Some good books to check out
Art of the Steal by Frank Abagnale of Catch Me If You Can movie fame.
How to Be Invisible by JJ Luna

All great points. The most minimal due diligence was not done.

Oh, and by the way, the woman didn't have a BofA card -- just a fake license in my name and my account number.

I came in late to class... How did she get your account number

One more tip, don't sign the back of your credit cards. Instead write ASK FOR I.D. That way, even if your entire wallet is stolen, the thief can't start using your credit cards right away, as the picture on the ID won't match, and it buys you some time to report the theft. I always thank the sales clerks who ask for my idea when I hand over the credit card.

"idea" = "ID"

I've heard that idea a lot, but credit cards are actually pretty safe unless somebody opens up a new account in your name, and that's when you're fucked. Credit card companies monitor weird purchases and will shut down your card or call you right away.

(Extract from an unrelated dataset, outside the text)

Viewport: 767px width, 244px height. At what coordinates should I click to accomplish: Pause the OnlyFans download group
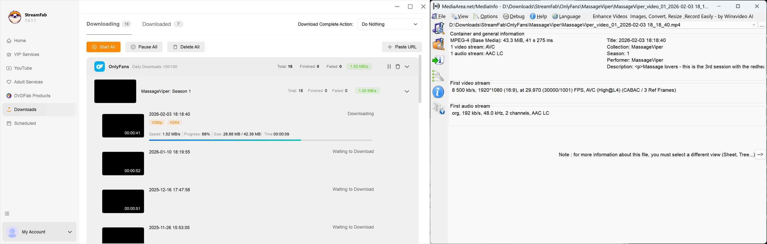389,67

I came in late to class... How did she get your account number

My speculation, because I consider checks risky instruments, and write them only to my landlord, my French teacher, my cleaning lady, and my masseuse, with very few exceptions (insurance and the DWP), and that she had my driver's license number too, which I believe only BofA has along with my auto insurance company and the DMV...the combo of info she had (account # plus driver's license number, plus birthdate)...plus the fact that this started just days after I went into BofA to deposit money in my IRA, and gave them updated driver's license info...leads me to believe that the info came from BofA, and that somebody within the bank or at a data entry company they use stole or sold the information.

I'm all over them on this, and will not let them get away with this. Awaiting word back from a few people at BofA.

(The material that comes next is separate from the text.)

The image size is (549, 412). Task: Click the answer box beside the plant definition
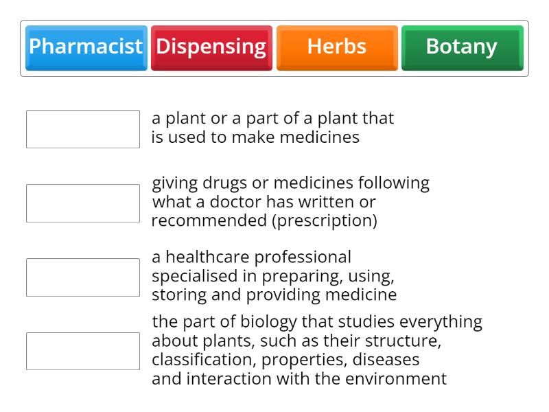tap(82, 128)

They let this happen SEVEN times, in places I never go (Garland, Texas; Dixon City, CA) and let the woman withdraw large sums of cash ($2500, $1500, at a shot, going from teller to teller in two instances), says that this is not a fluke or an accident but business as usual at BofA.

OMG, Amy, this is a nightmare, but I admire your complete composure and financial acumen...will any of this saga make it into the book?

Unfortunately, I don't live in one of the 43 states with credit freezing, and I can't pull more than one set of credit reports from each of the three monitoring agencies more than once a year without incurring some significant fees. Hell, until recently, the Virginia DMV routinely (and stupidly) used SSN's as driver's license numbers, unless a driver specifically requested another number. Clearly some states remain woefully, or willfully, ignorant about the issue of identity theft and credit fraud.

I've learned to make the best of the one-year rule by pulling one report every four months (ahh, Trans Union is lovely in June!). That method provides a reasonable degree of monitoring. Also a big fan of my trusty, cross-cut shredder. It's never met a credit-card offer that it couldn't chew up in five seconds.

It sucks that you're having to deal with credit crap that BofA could have prevented with even minimal due diligence. Fortunately, you have tenacity in spades!